Yep girls, the pure truth is, I am pro-choice. Yes, you did read that right. I believe with all my being you have an absolute choice of what to do with YOUR life. Your choice is to risk the protection of your heart by having sex outside of marriage. Your choice is to make smart choices to prevent pregnancy.  The reality is you need to chose wisely before another human beings life is impacted by YOUR poor judgement.

 

We have bought into the lie that the choice plays into our decisions after we’ve had our fun. That is the lie girls. We have listened to the lie that no man (politician fits here as well) can make our choice for us, about our health.

 

GIRLS, WAKE UP! We have already turned over the choice of our health when we trade our precious hearts for the idea of love, we give our innocence over for the possibility of our hearts being treated and loved with a commitment before a commitment is made.We have uncertainty in our hearts about being loved and we fall for the age old lie of, if I give the most precious thing I have he won’t ever leave, disappoint me or stop loving me, all I have to do is hand that over. When that lie crumbles at our feet and we are left with the consequences it certainly seems easy to call those consequences, women’s health. Why don’t we recognize the best women’s health prescription is to love yourself, respect yourself, and guard your heart from the world’s views of relationships.

 

The best women's health prescription is to love yourself, respect yourself and guard your heart from the world's view of relationships.

This is not by any intention to make men sound as if they want to take advantage of a situation, this is all about the human condition, we are created with a longing that can only be filled with the need of God. When we begin to look to another human being to fill that, we are moving our hearts into a situation of disappointment. We must look to the one who can fill us to overflowing.

 

We have to stop treating sex like it’s about what we want or what we might get out of it, we need to remind ourselves what sex really is. It is a commitment of real love, an agreement of “for better or worst.”

 

We must stop shouting our selfish lies of women’s health, “it’s my body, non-committed relationships is just how life works now”. We need to wake up and trade that in for reality. Yes, it is your body and you do have a choice of what you do with it, who you give it to. Stop exchanging your bad behavior in on someone else’s life.

 Stop exchanging your bad behavior in on someone else's life.

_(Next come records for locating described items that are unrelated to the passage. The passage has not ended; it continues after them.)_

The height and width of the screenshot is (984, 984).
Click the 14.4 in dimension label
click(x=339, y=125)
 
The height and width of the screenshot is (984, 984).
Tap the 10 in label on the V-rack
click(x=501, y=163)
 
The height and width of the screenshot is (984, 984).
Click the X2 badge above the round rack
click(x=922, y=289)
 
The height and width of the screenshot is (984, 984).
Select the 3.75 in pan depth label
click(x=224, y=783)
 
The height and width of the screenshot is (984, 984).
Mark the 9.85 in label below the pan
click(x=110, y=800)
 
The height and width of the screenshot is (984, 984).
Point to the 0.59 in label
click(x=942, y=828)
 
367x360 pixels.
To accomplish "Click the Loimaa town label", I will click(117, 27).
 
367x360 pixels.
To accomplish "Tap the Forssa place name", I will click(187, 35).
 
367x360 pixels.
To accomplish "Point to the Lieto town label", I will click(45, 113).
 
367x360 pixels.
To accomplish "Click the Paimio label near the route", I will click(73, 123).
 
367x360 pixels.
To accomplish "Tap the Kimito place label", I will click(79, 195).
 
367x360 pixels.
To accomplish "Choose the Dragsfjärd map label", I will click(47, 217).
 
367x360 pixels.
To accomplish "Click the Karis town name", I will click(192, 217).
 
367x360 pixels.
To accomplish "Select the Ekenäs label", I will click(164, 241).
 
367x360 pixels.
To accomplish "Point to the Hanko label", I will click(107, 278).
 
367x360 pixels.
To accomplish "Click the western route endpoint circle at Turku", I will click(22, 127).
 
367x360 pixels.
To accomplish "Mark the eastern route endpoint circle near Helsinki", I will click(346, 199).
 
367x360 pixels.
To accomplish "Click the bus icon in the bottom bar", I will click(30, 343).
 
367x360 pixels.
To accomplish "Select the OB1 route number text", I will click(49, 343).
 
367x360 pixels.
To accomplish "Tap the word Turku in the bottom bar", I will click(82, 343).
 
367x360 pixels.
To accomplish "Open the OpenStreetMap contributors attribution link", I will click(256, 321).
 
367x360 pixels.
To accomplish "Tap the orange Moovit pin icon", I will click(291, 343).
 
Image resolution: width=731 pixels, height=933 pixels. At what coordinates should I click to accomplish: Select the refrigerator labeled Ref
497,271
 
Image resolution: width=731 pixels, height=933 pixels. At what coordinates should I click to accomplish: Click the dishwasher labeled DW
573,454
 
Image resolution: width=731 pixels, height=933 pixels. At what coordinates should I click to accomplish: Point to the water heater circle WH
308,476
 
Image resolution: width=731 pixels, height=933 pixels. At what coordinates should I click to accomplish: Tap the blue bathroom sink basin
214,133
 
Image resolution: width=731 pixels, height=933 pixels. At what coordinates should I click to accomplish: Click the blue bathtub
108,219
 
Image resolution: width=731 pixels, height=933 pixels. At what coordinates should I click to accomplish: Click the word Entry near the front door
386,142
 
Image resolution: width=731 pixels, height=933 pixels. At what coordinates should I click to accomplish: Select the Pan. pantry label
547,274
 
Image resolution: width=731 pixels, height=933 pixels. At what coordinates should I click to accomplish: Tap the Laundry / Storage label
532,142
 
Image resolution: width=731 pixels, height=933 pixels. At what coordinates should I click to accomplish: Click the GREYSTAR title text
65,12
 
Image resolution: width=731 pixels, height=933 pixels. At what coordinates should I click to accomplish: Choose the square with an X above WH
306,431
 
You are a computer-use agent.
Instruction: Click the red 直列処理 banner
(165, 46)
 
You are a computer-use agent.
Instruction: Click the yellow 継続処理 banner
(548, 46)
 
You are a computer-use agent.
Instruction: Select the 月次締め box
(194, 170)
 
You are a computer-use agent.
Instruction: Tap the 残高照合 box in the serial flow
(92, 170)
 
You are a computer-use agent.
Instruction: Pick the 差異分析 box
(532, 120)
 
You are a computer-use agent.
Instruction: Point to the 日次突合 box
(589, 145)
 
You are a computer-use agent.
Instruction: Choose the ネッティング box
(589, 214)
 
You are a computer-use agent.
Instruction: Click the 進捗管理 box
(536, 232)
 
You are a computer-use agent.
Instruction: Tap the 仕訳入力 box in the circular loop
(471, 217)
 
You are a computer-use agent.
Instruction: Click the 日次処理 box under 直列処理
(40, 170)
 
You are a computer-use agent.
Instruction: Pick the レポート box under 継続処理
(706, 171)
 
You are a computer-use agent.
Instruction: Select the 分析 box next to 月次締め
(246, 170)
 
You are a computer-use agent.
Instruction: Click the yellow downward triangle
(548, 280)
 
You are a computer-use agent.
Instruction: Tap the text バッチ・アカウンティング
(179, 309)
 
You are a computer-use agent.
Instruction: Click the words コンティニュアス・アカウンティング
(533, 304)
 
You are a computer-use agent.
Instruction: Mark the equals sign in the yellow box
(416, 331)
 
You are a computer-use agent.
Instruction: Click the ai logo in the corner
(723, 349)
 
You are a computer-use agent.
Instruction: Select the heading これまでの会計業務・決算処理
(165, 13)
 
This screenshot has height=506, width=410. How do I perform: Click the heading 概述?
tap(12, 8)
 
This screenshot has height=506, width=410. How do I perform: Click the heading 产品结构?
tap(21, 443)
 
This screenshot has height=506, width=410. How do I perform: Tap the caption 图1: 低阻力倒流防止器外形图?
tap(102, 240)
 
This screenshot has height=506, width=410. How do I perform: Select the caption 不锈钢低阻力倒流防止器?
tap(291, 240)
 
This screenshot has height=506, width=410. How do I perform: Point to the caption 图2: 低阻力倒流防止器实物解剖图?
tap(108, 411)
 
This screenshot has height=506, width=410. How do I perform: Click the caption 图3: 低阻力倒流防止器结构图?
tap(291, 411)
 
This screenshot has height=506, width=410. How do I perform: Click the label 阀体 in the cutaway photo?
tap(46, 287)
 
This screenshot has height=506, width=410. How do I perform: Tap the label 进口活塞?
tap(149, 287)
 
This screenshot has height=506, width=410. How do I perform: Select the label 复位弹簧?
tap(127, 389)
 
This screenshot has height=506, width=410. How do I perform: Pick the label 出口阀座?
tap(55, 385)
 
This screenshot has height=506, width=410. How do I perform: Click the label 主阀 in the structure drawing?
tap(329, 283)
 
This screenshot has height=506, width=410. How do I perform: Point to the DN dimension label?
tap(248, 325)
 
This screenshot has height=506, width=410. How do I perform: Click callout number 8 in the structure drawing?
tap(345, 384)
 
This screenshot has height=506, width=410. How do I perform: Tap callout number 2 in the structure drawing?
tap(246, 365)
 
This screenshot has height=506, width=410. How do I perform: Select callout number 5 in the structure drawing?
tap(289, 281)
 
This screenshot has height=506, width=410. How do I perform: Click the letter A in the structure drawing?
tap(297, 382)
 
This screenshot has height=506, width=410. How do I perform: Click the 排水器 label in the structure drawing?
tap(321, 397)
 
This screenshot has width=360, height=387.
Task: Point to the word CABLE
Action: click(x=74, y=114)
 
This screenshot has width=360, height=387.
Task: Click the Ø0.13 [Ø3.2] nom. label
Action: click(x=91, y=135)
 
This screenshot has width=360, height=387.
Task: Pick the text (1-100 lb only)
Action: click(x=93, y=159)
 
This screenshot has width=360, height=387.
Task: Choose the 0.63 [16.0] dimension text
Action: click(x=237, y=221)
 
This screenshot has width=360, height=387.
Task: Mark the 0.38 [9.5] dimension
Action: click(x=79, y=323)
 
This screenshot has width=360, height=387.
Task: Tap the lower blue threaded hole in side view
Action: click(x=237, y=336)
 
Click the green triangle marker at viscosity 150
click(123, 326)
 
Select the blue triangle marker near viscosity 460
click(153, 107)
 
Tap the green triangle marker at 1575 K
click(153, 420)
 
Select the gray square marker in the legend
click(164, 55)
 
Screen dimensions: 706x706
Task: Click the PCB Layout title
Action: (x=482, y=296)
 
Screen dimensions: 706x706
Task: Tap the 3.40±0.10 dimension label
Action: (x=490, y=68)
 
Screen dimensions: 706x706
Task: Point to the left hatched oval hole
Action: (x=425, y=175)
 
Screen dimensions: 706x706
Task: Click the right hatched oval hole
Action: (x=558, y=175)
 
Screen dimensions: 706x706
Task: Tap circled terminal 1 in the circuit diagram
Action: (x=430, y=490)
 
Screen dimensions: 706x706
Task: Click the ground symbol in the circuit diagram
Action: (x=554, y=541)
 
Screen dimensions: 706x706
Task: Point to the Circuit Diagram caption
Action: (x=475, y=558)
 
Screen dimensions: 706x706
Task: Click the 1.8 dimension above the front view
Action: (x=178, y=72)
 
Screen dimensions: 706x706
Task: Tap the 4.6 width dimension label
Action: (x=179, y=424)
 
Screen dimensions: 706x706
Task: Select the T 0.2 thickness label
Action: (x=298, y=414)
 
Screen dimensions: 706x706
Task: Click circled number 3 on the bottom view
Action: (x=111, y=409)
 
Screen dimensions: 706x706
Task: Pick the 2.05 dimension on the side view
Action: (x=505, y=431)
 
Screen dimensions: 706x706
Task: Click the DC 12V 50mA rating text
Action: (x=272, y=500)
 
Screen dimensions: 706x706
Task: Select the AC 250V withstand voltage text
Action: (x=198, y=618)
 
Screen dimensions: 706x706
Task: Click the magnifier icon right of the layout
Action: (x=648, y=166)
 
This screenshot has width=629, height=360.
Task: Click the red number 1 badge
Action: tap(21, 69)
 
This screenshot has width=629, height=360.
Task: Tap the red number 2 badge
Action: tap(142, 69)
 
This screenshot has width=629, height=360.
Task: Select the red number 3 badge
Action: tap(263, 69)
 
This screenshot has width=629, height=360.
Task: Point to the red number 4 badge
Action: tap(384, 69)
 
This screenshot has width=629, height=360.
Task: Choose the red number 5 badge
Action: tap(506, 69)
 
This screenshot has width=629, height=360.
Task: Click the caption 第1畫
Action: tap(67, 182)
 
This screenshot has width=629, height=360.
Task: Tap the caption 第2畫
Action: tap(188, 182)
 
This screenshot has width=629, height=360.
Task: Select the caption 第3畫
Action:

I write all of this with grace and love poured over it. I come to you as a women who did have sex before marriage. I can’t imagine the difference of my life if I would’ve had a baby before marriage. I come to you as a daughter born out of a broken engagement, who very easily could have been lost to the easy choice of women’s health. I have known all my life that my biological father wanted nothing to do with my life, but recently learned that my maternal grandfather wanted to have me aborted. There are few times my mom stood up to the strong force that was my Pap, but on this she did and I was born. I had a grandpa who spent the rest of his time on earth trying to make up for harboring that near action, I believe.

 

When this reality was revealed to me, my mind was spinning. It was during a conversation about my name I had recently with my mom. Lets just say, my outlook of the impact that our easy choices of remedy changed(not that I believed in abortion before) but now, it somehow seemed so much more personal.

 

The solution of abortion that is being accepted as the easiest, impacts not just one life, but life after life. My husband would not have me as a wife, my Brandon and Rachel would not be here on earth. My impact for the kingdom would not be felt. That is the reality.

 

Why I Chose to be Pro-Choice | Me, Coffee & Jesus

You can find me linked on these awesome blogs! 

 

featured on #wordswithwinter link up

This week features 3 great blog posts. The first is from Debbie titled The Journey Through Change it is about her journey through change and her 5 top ways to make it just a bit easier.

Karen shared in her post Setting Sun about how our wondrous God answers bold prayers and how they are His answers, not ours.

Jennifer shared her A Letter To My Boys On The First Day of School and if you have children that just headed back to school you need this post!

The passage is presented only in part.